Неумение и нежелание быть свободными, быть не рабами, но чадами Божьими – основная, на мой взгляд, причина, по которой мы так часто не хотим молиться о ближних сами, но непременно хотим переложить такую молитву на «должностное лицо», на священника: он де профессионал, вот пусть и молится… Насколько от осознания и приятия этой свободы, от вступления в личные отношения с Богом, изменимся мы сами, изменится жизнь нашего прихода и нашей Церкви – непростой вопрос, требующий отдельного разговора.
Но без этого осознания и приятия нам не обойтись. И трагические случаи, когда мы теряем тех, кого любим и о ком нельзя помолиться «по уставу», напоминают нам, что Христос нас спас, но и наше активное участие в этом спасении – необходимо. Что жизнь, увы, не расчерчена по удобным лекалам, и мы должны действовать зачастую в совершенно непростой, непонятной, «неканоничной» обстановке, без всяких гарантий , полагаясь только на Бога и Его непредсказуемое чудо, двигаться наугад во тьме, но только это движение и есть путь к свету.
Что дерзновение, основанное на любви и свободе – основа жизни во Христе: что, как не дерзновение, есть само вторжение Бога в падший мир, Его рождение в царство смерти и зла? За это дерзновение Он поплатился, Его унизили, оплевали и прибили гвоздями ко кресту… Но именно через это дерзновение и пролег путь к Воскресению, к победе над самой смертью, к поломке всех ее устоявшихся механизмов.
Бог есть любовь, и любовь победила, через дерзновение и крест.

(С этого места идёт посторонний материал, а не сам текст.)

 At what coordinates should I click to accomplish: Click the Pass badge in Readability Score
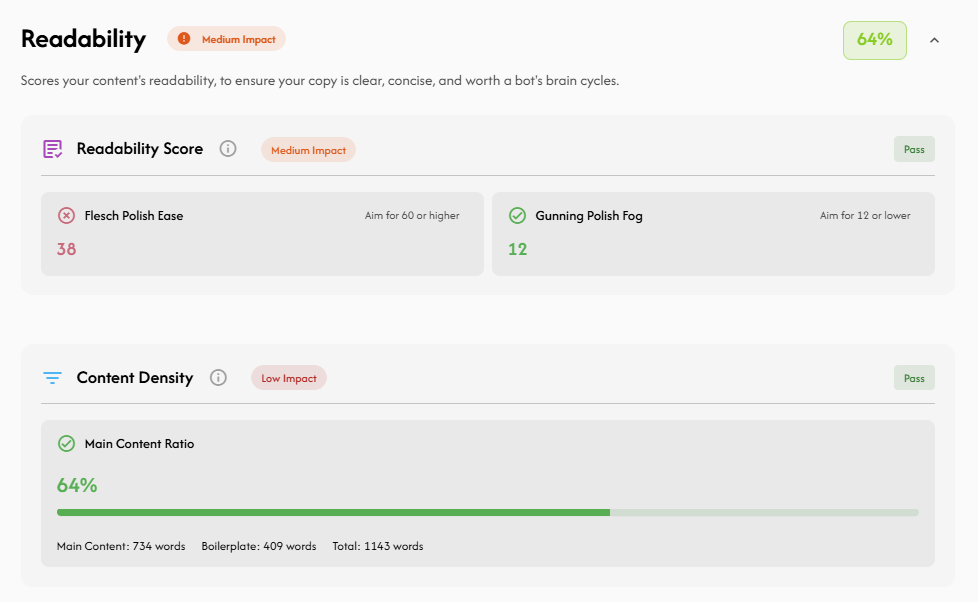[x=913, y=149]
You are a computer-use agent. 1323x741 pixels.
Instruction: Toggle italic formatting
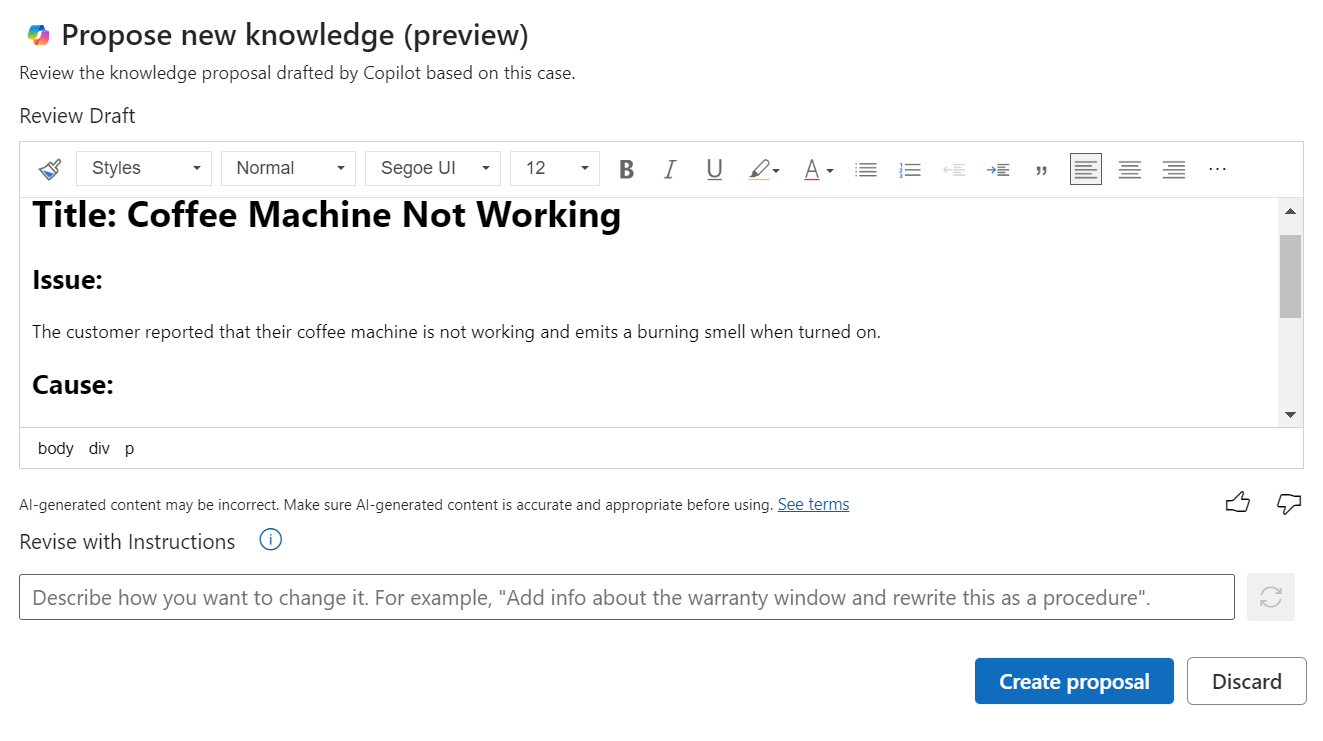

Мы можем принять участие в этой победе, в частности, и тем, что , осознавая себя частью Церкви Христовой, сами возьмем на себя труд молиться о тех, кого в записках в храме не поминают. Доверимся Богу, хотя это и мнится рискованным. И, когда мы вновь встретимся со своими любимыми перед Богом в жизни, не «загробной», но подлинной и вечной, снова обнимемся, чтобы уже не расставаться, мы поймем, что шли на риск не напрасно.